Of 691 potentially eligible operative patients (mean GCM 4 ± 3 cm), 80 met the criteria for severe GCM ≥ 7 cm. Of these, 62 (78%; mean age 63.7 ± 10.7 years, 81% women) had a minimum 2-year follow-up (mean follow-up 3.3 ± 1.1 years). The mean ASD–Frailty Index was 3.9 ± 1.5 (frail), 50% had undergone prior fusion, and 81% had concurrent severe sagittal spinopelvic deformity with GCM and C7–S1 sagittal vertical axis (SVA) positively correlated (r = 0.313, p = 0.015).

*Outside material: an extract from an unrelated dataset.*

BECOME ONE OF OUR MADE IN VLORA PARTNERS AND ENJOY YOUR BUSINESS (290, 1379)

Surgical characteristics included posterior-only (58%) versus anterior-posterior (42%) approach, mean fusion of 13.2 ± 3.8 levels, iliac fixation (90%), 3-column osteotomy (36%), operative duration of 8.3 ± 3.0 hours, and estimated blood loss of 2.3 ± 1.7 L. Final alignment and HRQOL significantly improved (p < 0.01): GCM, 11 to 4 cm; maximum coronal Cobb angle, 43° to 20°; SVA, 13 to 4 cm; pelvic tilt, 29° to 23°; pelvic incidence–lumbar lordosis mismatch, 31° to 5°; Oswestry Disability Index, 51 to 37; physical component summary of SF-36 (PCS), 29 to 37; 22-Item Scoliosis Research Society Patient Questionnaire (SRS-22r) Total, 2.6 to 3.5; and numeric rating scale score for back and leg pain, 7 to 4 and 5 to 3, respectively. Residual GCM ≥ 3 cm was associated with worse SRS-22r Appearance (p = 0.04) and SRS-22r Satisfaction (p = 0.02). The minimal clinically important difference and/or substantial clinical benefit (MCID/SCB) was met in 43%–83% (highest for SRS-22r Appearance [MCID 83%] and PCS [SCB 53%]). The severity of baseline GCM (≥ 2 SD above the mean) significantly impacted postoperative SRS-22r Satisfaction and MCID/SCB improvement for PCS. No significant partial correlations were demonstrated between GCM or SVA correction and HRQOL improvement. There were 89 total complications (34 minor and 55 major), 45 (73%) patients with ≥ 1 complication (most commonly rod fracture [19%] and proximal junctional kyphosis [PJK; 18%]), and 34 reoperations in 22 (35%) patients (most commonly for rod fracture and PJK).

CONCLUSIONS

Study results demonstrated that ASD surgery in patients with substantial GCM was associated with significant radiographic and HRQOL improvement despite high complication rates. MCID improvement was highest for SRS-22r Appearance/Self-Image. A residual GCM ≥ 3 cm was associated with a worse outcome, suggesting a potential coronal realignment target threshold to assist surgical planning.